Updated by SchoolGuy 2 days ago
My understanding is that the workloads are executed in the VMs. The VM image type is, in this case, an OCI-compliant Docker image (yes, this is a thing https://github.com/codecrafters-io/oci-image-executor).
So from a network perspective:
- Host has a systemd service that executes Firecracker VMs
- VM executes any workload that the GitHub Action decides to execute.
This means the host is pulling the images from ghcr.io and the ephemeral VMs download and execute any PyPi/Docker Hub/pkgs.go.dev/Rust Crates/Node.js packages that are needed to run the GitHub Action workflow. So the VMs will get full internet access and the Host will need access to ghcr.io and whatever else the Ansible Playbooks asks for.
Updated by SchoolGuy 2 days ago · Edited
P.S.: Looking at the Ansible code, they are installing everything from source. While we can change this in the long run, I would still like to deploy the Ansible Playbook as-is to have some progress. I would commit to opening an issue and attempting to gain support from them to install as much as possible from openSUSE packaged RPMs.
Source: https://github.com/hostinger/ansible-collection-fireactions
Updated by crameleon 1 day ago
Thanks for explaining.
So the VMs will get full internet access
Doesn't this put us in the same situation, where the CI workloads get unrestricted access to the internet as a result?
I would commit to opening an issue and attempting to gain support from them to install as much as possible from openSUSE packaged RPMs.
I'm not sure how much interest upstream would have to work on this, but I would be happy to do the packaging.
Updated by crameleon 1 day ago
It's not so much about what's running in the container or VM, I trust we can implement good means of isolation, especially with the VM approach.
I more care about our current network setup not being ready to deal with arbitrary internet load from strangers.
Someone can cause either technical problems by saturating all of our uplink through big downloads, or cause us legal problems through problematic downloads.
Allowing outbound traffic to only selected resources on the internet would mitigate these concerns (even if not ruling them out completely).
I do want to implement based bandwidth throttling and traffic observability in our infrastructure at some point, but it's not there yet.
contributors are vetted by me
It sounds like you would be ok with limiting who's allowed to start pipelines on these runners instead of allowing arbitrary GitHub users to do so. I think this would definitely help until I have better protections in place (once that is the case, I would be happy to relax the restrictions, as to make it less annoying for external contributors).

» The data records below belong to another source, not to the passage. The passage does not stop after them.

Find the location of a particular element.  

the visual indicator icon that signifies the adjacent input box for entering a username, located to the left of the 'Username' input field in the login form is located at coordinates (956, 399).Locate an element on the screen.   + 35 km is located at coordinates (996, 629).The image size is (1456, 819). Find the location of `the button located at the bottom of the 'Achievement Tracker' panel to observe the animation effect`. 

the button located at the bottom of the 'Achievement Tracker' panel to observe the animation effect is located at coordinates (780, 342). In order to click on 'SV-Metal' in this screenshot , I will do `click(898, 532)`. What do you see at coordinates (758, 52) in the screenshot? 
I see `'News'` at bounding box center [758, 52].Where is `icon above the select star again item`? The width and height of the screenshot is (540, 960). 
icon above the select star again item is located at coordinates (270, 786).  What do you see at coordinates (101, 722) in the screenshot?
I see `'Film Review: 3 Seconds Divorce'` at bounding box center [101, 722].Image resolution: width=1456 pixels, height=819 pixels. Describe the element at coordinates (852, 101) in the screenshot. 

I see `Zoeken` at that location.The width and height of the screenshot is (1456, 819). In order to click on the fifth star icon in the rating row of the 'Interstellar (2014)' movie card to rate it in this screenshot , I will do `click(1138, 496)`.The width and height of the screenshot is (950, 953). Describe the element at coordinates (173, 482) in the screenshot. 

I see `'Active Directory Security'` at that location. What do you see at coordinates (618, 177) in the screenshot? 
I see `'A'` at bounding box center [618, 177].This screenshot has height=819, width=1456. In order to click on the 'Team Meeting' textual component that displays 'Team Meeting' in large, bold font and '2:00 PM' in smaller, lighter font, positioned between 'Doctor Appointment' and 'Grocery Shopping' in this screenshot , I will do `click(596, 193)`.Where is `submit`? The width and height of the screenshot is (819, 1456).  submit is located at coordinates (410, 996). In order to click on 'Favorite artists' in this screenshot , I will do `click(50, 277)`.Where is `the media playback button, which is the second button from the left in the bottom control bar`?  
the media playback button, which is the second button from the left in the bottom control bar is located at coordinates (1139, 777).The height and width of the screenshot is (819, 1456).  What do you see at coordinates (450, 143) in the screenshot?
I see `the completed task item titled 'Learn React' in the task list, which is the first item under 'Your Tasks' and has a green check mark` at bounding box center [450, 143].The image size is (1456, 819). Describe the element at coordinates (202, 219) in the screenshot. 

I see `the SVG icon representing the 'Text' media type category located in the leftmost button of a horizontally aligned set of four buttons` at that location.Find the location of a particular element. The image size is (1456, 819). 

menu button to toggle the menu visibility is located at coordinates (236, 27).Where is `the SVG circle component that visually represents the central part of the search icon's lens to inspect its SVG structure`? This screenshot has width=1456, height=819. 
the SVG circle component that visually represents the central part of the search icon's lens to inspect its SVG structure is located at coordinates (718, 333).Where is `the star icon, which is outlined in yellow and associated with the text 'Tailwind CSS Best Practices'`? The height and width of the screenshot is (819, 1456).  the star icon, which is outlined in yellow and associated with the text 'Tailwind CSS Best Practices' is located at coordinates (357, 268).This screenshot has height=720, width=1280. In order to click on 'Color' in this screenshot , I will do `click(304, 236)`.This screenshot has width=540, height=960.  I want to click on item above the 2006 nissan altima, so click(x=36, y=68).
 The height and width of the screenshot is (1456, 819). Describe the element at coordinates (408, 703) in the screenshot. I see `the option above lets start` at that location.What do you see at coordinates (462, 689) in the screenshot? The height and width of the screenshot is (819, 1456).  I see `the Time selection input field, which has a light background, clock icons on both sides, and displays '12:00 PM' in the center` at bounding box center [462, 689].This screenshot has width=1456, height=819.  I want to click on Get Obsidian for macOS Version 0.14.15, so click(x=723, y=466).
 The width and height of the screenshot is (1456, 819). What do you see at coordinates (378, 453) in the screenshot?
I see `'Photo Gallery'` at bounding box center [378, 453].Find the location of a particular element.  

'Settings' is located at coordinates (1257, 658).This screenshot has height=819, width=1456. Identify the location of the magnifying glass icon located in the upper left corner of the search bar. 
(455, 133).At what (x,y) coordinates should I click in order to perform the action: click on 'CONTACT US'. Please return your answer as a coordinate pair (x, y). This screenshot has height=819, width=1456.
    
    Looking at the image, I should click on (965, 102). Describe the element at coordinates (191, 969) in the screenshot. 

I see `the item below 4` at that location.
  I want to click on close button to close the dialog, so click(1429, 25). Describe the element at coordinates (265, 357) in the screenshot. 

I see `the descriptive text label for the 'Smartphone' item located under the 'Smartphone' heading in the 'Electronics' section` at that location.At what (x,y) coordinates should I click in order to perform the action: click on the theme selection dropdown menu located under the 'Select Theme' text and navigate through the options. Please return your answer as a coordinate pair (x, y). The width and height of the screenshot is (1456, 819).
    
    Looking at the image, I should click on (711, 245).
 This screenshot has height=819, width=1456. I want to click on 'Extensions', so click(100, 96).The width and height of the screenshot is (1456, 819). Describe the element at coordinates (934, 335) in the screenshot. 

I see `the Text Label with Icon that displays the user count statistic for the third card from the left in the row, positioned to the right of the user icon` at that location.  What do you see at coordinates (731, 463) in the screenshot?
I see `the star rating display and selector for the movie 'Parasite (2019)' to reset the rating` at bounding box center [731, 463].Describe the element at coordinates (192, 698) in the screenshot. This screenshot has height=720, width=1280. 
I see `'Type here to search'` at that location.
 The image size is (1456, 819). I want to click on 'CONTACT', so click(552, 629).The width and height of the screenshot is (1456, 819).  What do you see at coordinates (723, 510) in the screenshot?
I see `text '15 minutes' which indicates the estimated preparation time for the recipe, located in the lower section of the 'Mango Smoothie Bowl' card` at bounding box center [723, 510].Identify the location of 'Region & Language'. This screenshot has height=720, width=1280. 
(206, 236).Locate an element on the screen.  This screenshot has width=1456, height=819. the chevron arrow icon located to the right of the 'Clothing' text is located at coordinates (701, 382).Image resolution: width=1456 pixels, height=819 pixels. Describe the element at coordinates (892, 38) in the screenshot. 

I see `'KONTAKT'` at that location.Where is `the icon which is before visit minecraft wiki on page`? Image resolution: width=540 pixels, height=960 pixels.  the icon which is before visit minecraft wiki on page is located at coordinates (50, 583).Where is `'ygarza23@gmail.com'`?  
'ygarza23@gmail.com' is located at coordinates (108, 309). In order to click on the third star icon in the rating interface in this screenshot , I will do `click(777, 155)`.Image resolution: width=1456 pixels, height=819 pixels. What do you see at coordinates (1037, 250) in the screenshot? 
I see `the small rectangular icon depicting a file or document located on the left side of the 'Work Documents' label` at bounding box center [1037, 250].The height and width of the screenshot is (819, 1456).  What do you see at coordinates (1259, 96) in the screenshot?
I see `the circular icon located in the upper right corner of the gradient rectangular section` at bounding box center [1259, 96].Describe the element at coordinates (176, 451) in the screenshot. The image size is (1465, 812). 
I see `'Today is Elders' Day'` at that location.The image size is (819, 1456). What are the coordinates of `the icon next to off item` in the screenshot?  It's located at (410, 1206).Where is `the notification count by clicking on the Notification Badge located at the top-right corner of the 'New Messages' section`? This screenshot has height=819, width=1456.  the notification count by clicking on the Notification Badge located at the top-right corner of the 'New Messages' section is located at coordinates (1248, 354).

Would you mind briefly elaborating how this would look like in practice? I guess filtering by organization members can be considered trustworthy for the ~25 people in Cobbler (https://github.com/orgs/cobbler/people), but I'm not confident about applying the same trust of not accidentally running pipelines on malicious PRs to the ~450 people in openSUSE (https://github.com/orgs/openSUSE/people). Or would it happen on a team or repository level?
Updated by SchoolGuy 1 day ago
The runners in openSUSE would be for anyone in the org to use, so yes, that is a much higher level. However, since there seems to be no need, we could create pools per-repository, which would limit it. With Cobbler, you have already guessed that it is sub 30 people.
GitHub, by default, requires a maintainer to approve running the workflows. Meaning, on a PR of a member that hasn't made a PR which was merged, the workflow is not executed. This is the mechanism that is in place and in my eyes, enough to protect from abuse.